It’s All About “Us”

19 02 2011

I have a personal peeve about workers using the first person singular to describe what their company does. I would have prefered to open the first sentence with “we have a personal peeve…etc.”, but this situation is occurring more frequently, and not just in our company. “We” own a business concern in a major metropolitan city. “We” share a number of accounts, and ‘we” also have accounts who have solid relationships with only one of our associates, and generally do not need all of us working on their projects.

The bottom line is that “I” am not a marketing/public relations expert. “I” am also not a business development professional. “I” know very little about some of the industries that “we” serve. “We” however are outstanding in each and every one of these areas – and “we” are what makes the company so successful.

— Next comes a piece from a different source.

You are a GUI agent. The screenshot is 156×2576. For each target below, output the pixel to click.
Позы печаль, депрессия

I recently had the misfortune to be cornered by a “networking idiot”, who proceeded to share the statistical data that he was solely responsible for the accomplishments of his employer. “His” company was thriving because of the amazing values he brought to the table. I would love to have had the chance to meet his co-workers – I suspect that 1.) they all have his shoeprints running up their backs; 2.) he is either exaggerating or has made the entire scenario up; and 3.) he is universally despised in the office.

Most people (and businesses) prefer to know that the vendors looking after their interests are a stable company, not an individual employee with probable self esteem issues. Saying “me” or “I” when discussing your qualifications should send up a red flag to your listeners. Your listeners are well attuned to the fact that no individual can perform every job function well. It is true that no man (or woman) is an island.

The way we live our lives is similar to the way we should operate our businesses. My spouses’ achievements are shared accomplishments. Our children are very successful and “we” are proud of both of them. Parents receive accolades for how well their children have grown, but the truth is that it works both ways. Good parents learn as much from their children as the other way around. Parenting and growing up are difficult challenges. Ask any family – ask any business.

The word “ego” should be a shared phenomenon in both your family and your business. When one succeeds, we all succeed. Life is a team sport – play hard, play fair, and play together.